English football club

Flackwell Heath Football Club is a football club based in Flackwell Heath, near High Wycombe in Buckinghamshire, England. Affiliated to the Berks & Bucks Football Association, they are currently members of the and play at Wilks Park.

==History==
The club was established in 1907 and joined the High Wycombe and District League. They went on to win the league twelve times, as well as winning the High Wycombe Senior Challenge Cup twelve times. In 1950 the club moved up to Division Two of the Great Western Combination, which they won at the first attempt to earn promotion to Division One. This was renamed the Premier Division in 1954, and the club were runners-up in 1956–57 before winning the league in 1957–58. They were champions again in 1962–63. However, the league folded at the end of the 1963–64 season, resulting in the club returning to the High Wycombe and District League.
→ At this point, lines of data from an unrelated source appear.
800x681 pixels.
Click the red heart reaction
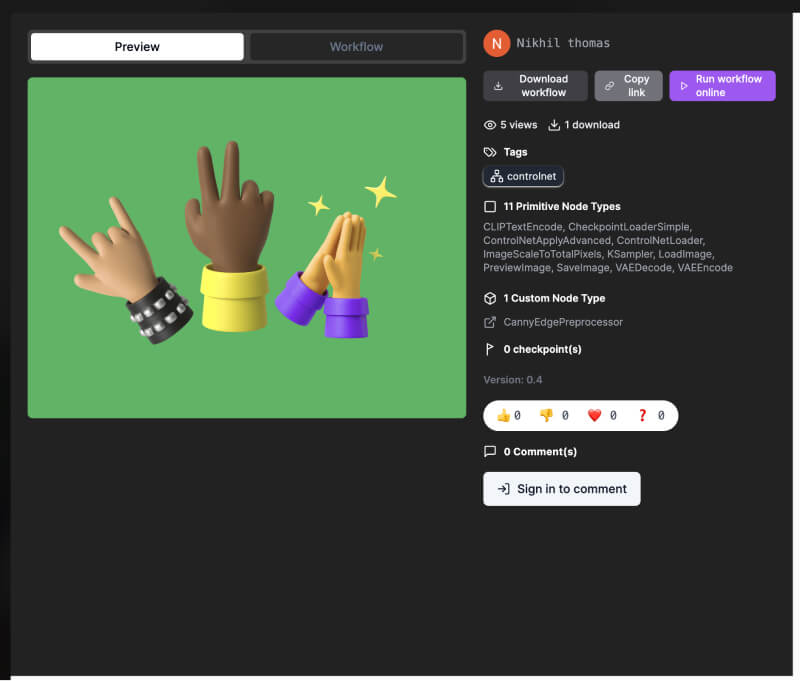pos(594,415)
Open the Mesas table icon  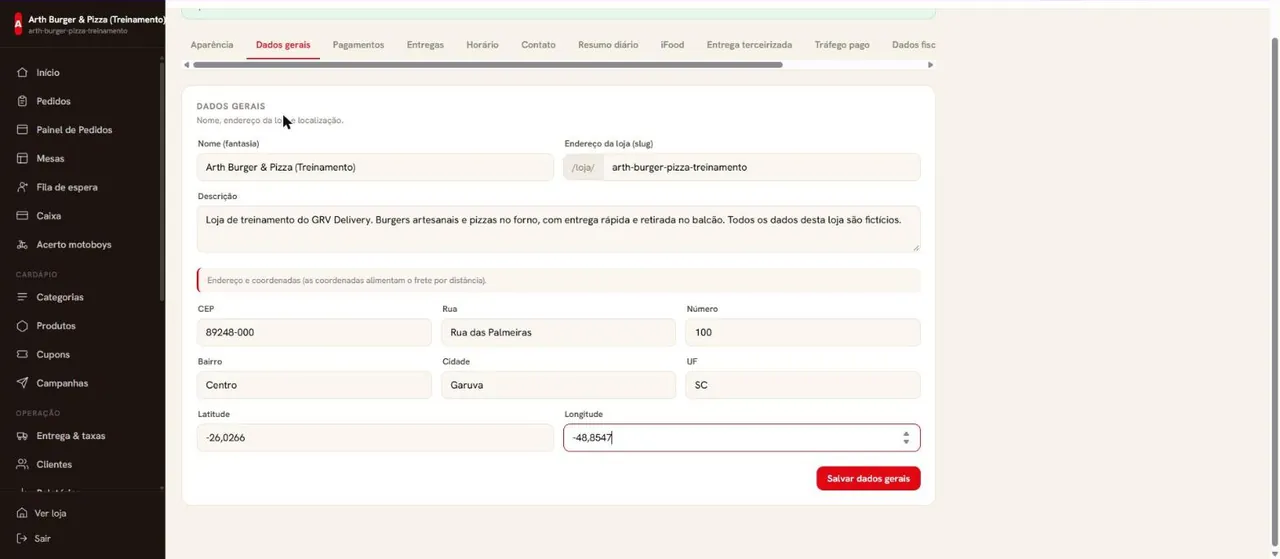pos(22,158)
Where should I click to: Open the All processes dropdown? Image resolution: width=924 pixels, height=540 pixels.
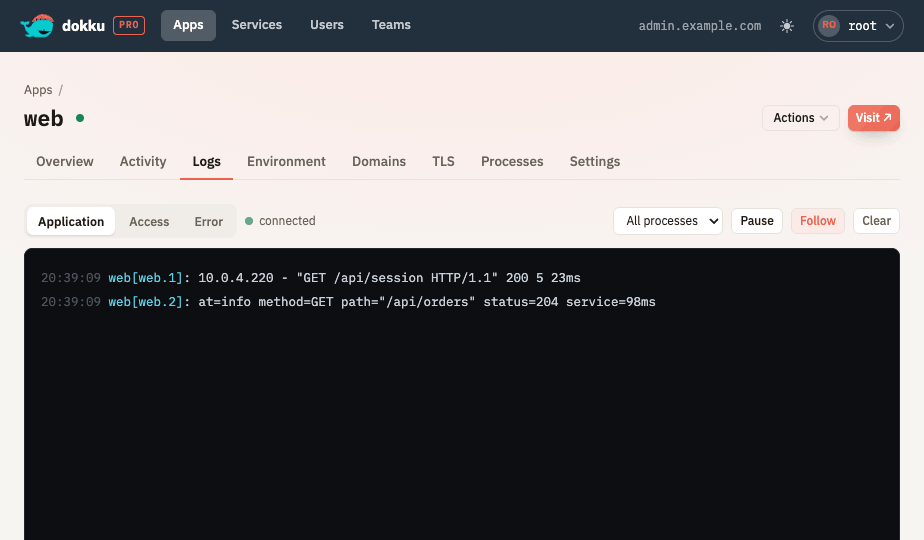click(668, 221)
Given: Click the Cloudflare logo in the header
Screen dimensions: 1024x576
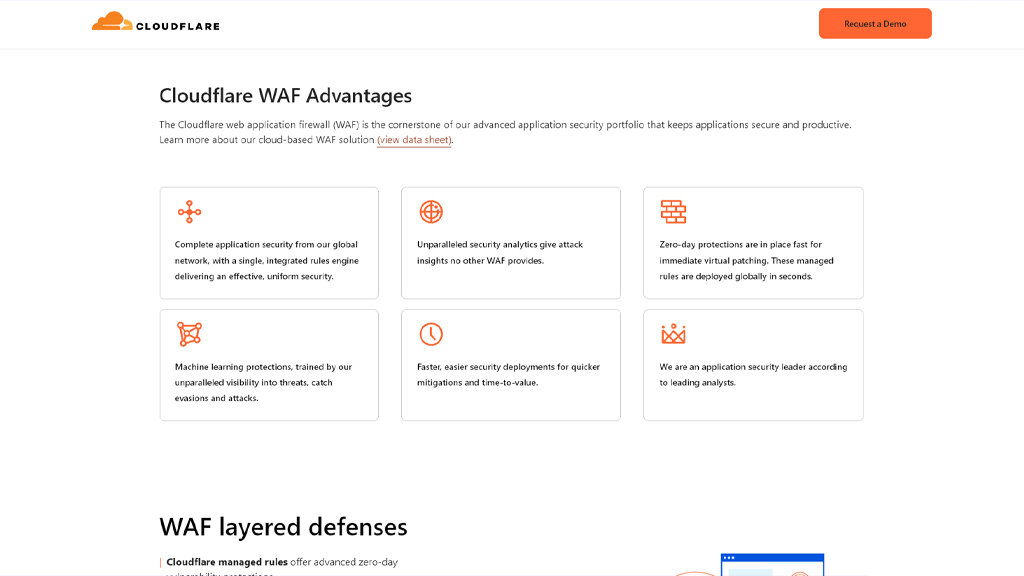Looking at the screenshot, I should tap(155, 22).
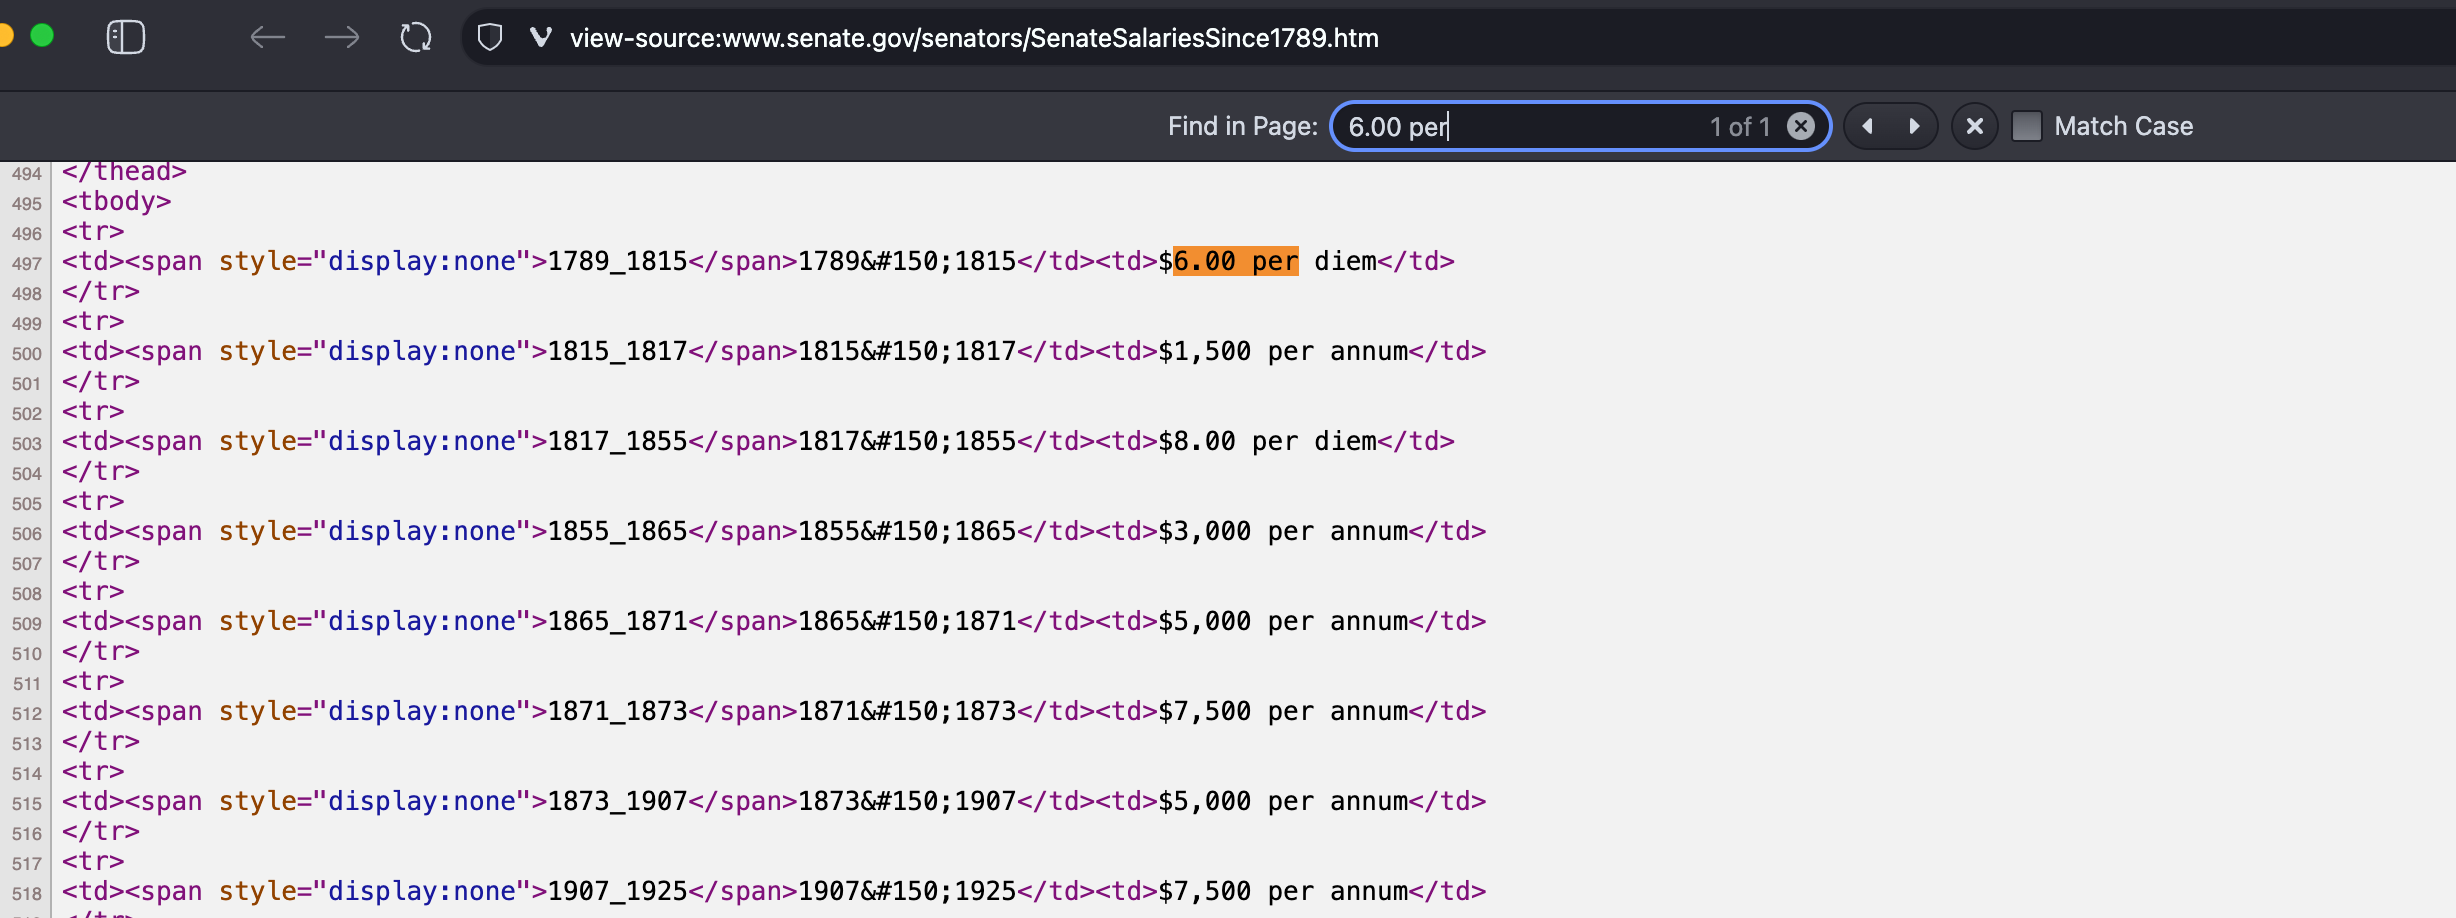Click the <tbody> tag on line 495
The height and width of the screenshot is (918, 2456).
tap(116, 201)
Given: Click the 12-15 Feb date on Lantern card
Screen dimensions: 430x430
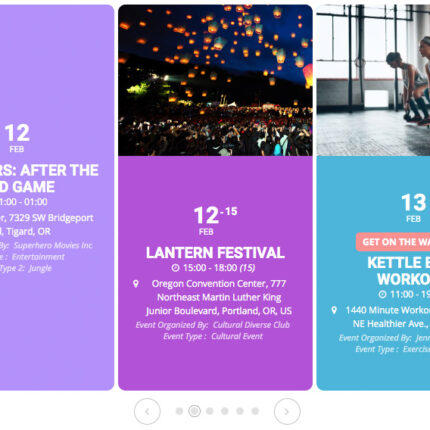Looking at the screenshot, I should [x=215, y=220].
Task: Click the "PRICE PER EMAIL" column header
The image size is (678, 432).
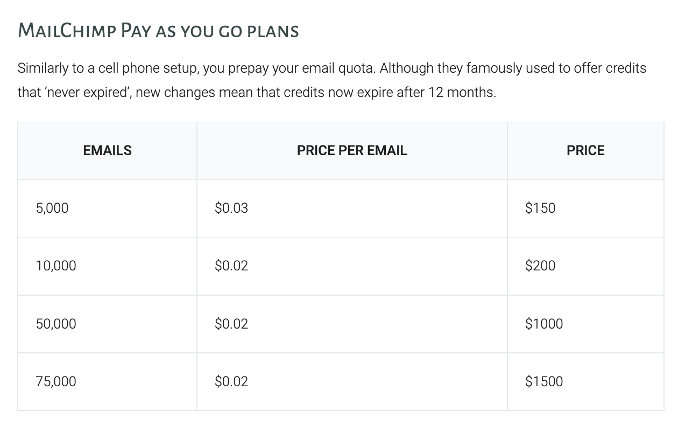Action: [352, 150]
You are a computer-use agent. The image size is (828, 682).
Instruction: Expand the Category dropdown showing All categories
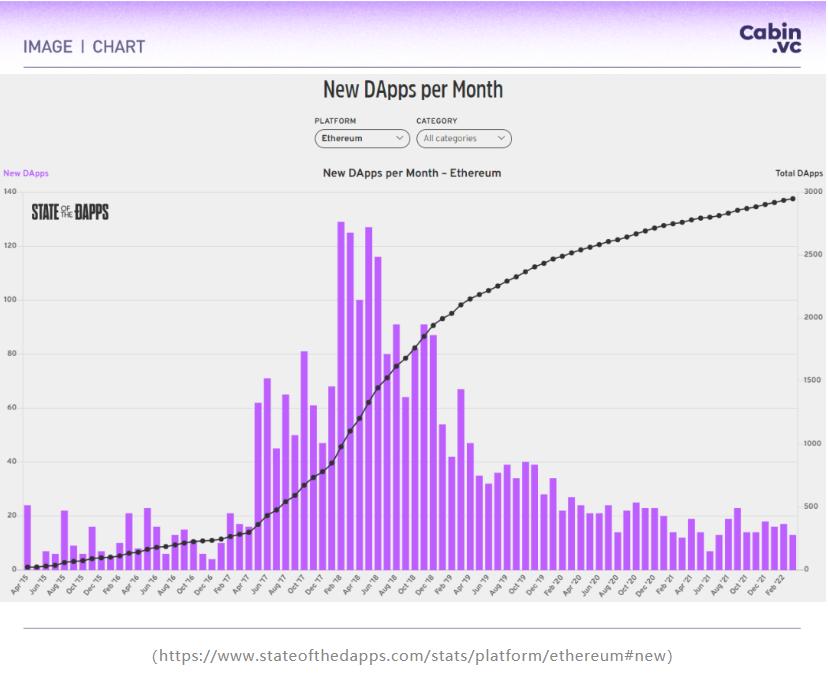click(x=463, y=139)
In 1974–75 Flackwell Heath won both the Reading Senior Cup and the Berks & Bucks Intermediate Cup. In 1976 they moved up to Division One of the Hellenic League and were runners-up in their first season in the division, earning promotion to the Premier Division. In 1982 they switched to the Athenian League, but it folded at the end of the 1983–84 season, with the club joining Division Two North of the Isthmian League instead. At the end of the 1984–85 season they were transferred to Division Two South, where they remained until league restructuring saw them placed in Division Three in 1991. The division was renamed Division Two in 2002, and when it was abolished in 2006, the club were initially due to be transferred to the Spartan South Midlands League, but East Ham United folding led to the club being restored to the Isthmian League and placed in Division One North.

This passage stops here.